How to compare complexities of corpora?

I would like to compare how complex (varied or predictable) are my three corpora. They are from different topics, so some vocabulary is different, some is the same. Looking at one of the data sets it's clear that the syntax is more difficult than in the other two, sentences are longer, etc. I built word N-Gram language models using the SRILM toolkit (I'm new to language modelling) with the idea that I can then compare these models. One measure mentioned in relation to language models is perplexity. I'm confused about the following question: Can I just use perplexities of the three LMs directly as a measure of how varied are the corpora? The vocabulary and the sizes of the corpora are different, so now I think that this won't be a good comparison. I also built LMs from POS-Tags but the quality of the POS-Tagging result is not good because the language is from fora, has spelling mistakes, ungrammatical sentences and so on. What measures could be used to compare complexity of corpora from different domains? I'd appreciate your advise.
"I also built LMs from POS-Tags but the quality of the POS-Tagging result is not good because the language is from fora, has spelling mistakes, ungrammatical sentences and so on."
Aside from it being noisy, like you pointed out, you should think carefully about whether particular linguistic features are useful in your analysis. Does one corpus having proportionally more nouns move you toward what you want to learn about the corpora? Maybe in something like authorship attribution, but I can't really think of anywhere else that's effective.
If data sparsity is an issue, LSI can help by collapsing related terms together. This could also help with the spelling issues, collapsing poorly spelt words with their correct counterparts if they appear in similar contexts.
"The vocabulary and the sizes of the corpora are different, so now I think that this won't be a good comparison."
It's not the end of the world. Having more data is always better, but you can work with what you have.
If you haven't chosen a language model yet, there's a few decisions you have to make:
Are you going to smooth the data? How?
Are you going to use an advanced technique to better exploit the data, such as Latent Semantic Indexing (LSI)?
You mention that you have a language model; I'm assuming your language model is a probability distribution such that P(N-gram|topic). If this is correct, you've already normalized the data, so the two probability distributions should be readily comparable. Having more data would get you a more reliable result, but if your corpora are "big enough" to sample each topic reliably, you can move right into comparison.
As for comparison, try the KL-Divergence. KL-Divergence is "a measure of the information lost when Q is used to approximate P." Less loss means that the corpora are more similar. If you want a symmetric comparison, a "cheap" way to do it is to add D(P||Q) + D(Q||P). Note, though:
The KL divergence is only defined if Q(i)=0 ⇒ P(i)=0, for all i (absolute continuity).
So you'll have to smooth, in some manner.

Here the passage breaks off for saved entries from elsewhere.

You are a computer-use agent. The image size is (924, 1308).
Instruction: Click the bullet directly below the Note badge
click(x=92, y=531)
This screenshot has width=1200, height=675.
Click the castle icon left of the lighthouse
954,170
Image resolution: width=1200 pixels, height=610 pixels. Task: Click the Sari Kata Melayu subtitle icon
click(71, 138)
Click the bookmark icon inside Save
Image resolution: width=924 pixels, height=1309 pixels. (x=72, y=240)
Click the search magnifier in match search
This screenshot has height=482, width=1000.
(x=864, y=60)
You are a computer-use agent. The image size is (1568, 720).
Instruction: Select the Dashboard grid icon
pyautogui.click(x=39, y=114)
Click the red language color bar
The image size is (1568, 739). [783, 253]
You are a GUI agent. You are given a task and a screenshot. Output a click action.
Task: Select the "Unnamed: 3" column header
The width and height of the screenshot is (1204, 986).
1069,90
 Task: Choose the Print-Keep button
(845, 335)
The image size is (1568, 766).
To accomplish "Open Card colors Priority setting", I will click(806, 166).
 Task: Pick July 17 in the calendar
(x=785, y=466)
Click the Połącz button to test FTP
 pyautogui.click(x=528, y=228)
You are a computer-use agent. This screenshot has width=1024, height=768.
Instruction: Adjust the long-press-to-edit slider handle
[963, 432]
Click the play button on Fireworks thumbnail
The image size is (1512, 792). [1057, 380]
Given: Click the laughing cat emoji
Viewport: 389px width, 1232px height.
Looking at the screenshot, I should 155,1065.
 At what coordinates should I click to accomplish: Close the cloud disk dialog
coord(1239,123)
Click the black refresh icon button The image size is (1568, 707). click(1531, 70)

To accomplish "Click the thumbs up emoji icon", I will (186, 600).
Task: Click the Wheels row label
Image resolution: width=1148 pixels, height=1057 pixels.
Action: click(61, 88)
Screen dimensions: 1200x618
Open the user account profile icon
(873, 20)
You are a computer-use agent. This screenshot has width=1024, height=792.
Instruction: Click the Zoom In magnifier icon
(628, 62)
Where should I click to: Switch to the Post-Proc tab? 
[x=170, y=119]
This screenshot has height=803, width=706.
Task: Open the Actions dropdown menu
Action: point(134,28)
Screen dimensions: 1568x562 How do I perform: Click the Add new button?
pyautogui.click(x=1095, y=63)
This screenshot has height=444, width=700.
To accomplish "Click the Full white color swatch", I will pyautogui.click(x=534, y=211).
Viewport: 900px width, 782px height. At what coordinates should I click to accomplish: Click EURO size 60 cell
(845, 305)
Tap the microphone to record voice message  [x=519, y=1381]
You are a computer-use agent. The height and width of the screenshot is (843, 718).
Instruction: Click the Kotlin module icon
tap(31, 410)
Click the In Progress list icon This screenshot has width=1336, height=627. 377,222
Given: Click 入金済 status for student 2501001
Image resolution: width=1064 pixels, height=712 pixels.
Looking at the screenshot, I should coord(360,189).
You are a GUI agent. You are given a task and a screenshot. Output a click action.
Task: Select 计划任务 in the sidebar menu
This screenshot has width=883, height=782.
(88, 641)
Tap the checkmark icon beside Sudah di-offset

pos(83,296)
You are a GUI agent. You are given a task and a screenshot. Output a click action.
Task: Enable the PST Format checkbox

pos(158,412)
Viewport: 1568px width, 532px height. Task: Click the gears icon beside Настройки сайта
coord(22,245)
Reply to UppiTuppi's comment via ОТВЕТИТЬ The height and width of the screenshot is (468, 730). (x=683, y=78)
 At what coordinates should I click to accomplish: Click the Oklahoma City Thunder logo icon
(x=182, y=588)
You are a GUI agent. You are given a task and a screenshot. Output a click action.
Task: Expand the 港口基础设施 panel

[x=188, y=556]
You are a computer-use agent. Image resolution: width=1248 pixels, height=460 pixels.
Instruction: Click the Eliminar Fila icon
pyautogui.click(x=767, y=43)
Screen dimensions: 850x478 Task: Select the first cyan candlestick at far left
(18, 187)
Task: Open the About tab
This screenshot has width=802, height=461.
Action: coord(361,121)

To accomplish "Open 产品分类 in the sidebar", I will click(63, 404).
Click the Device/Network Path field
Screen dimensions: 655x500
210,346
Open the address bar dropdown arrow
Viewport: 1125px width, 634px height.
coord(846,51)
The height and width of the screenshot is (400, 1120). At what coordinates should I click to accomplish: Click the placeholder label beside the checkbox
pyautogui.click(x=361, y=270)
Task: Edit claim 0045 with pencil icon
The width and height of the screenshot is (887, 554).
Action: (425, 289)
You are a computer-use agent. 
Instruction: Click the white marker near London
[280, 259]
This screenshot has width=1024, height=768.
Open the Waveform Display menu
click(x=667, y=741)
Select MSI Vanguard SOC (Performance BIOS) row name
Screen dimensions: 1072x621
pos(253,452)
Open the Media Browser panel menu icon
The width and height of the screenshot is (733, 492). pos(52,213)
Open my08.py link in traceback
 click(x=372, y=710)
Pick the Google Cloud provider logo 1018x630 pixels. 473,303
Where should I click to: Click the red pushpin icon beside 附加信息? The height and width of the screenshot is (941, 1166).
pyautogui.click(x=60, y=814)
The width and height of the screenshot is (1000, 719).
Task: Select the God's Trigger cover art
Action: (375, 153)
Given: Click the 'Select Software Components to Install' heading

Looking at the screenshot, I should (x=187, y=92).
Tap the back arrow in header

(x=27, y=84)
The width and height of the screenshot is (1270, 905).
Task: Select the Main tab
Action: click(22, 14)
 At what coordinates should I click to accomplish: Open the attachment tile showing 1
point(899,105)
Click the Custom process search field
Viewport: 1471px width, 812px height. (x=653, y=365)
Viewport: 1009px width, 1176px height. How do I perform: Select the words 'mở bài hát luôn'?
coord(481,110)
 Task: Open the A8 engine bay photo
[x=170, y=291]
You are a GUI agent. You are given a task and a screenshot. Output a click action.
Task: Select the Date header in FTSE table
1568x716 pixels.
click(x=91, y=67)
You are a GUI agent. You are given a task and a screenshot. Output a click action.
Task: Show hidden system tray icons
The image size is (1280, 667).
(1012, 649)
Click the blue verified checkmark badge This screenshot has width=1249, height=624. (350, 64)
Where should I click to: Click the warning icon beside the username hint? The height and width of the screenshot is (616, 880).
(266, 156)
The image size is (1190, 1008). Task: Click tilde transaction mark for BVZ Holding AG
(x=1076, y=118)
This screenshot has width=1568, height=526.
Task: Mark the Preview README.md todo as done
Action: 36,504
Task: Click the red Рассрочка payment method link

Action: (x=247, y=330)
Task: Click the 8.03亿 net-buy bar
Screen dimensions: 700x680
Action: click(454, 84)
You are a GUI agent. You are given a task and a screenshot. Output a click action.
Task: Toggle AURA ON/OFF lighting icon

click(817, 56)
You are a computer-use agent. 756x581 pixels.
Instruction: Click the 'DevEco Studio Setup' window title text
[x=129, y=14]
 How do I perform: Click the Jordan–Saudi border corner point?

Relationship between vocab size and complexity

I have 2 corpuses, if one has a larger vocabulary size than the other, does it mean its language is more complex?
Apart from complexity of the language, what else can effect the size of the vocabulary in a corpus?
No. Language consists of a lot more than just vocabulary. If the grammatical structures are convoluted, then even a smaller vocabulary can lead to very complex sentences.
In order to answer the second part properly, you'd need to define first what exactly you mean by 'complexity'. This is not a measure that can easily be quantified (such as, eg, sentence length).
Most reading comprehension measures combine the length of words and sentences, on the assumption that longer words and longer sentences are harder to understand; however, shorter words tend to have more different meanings, and are arguably harder to understand if their meaning is not clear from the context.
Update after clarification: The size of the vocabulary depends on various factors, such as:
active vocabulary of the author: if I write a text in my native language (where my vocab is large), the number of different words I use in it will be bigger. If I write in a foreign language where I don't know that many words, it will of course be smaller
the language itself: a bit of an anomaly, but English has a much larger vocabulary than some other languages, due to its history. There are many near-synonyms, so it's easier to use more different word. Other languages are more limited.
topic: this is probably the biggest factor, as a very limited, technical topic will result in a more limited vocab. Wikipedia in general uses a broad range of words, but if you only take the articles on animals, the vocab will be more restricted.
style: similar to (1), I have an influence on the vocab size by how I write. By limiting my vocab, I can make a text more 'plain' (and leave more to the reader's imagination).
Apart from what Oliver has mentioned, from my professional experience the size of the vocabulary in a corpus often depends on the following:
How exactly do you tokenize and count vocabulary in your corpora?
For example, if you count compounds as a number of separate tokens you will have slightly different numbers compared to if you counted each compound noun as one token.
(elaborating on the issue of "topic" mentioned by Oliver above): each particular topic has its own set of terminology (knitting vs airspace engineering) but the total term density will depend on the author's vocabulary.
Inclusion of loanwords
As to your first question of language complexity, every language's complexity is relative to the issue at hand. If we are developing an English-Japanese translator -- the Japanese language is VERY complex, if a Chinese person is learning Japanese, it is MODERATELY complex. If we are comparing inflectional morphology: Russian and German are more complex than English. Basically, there are many ways of looking at the issue of language complexity depending on the participants' perspectives.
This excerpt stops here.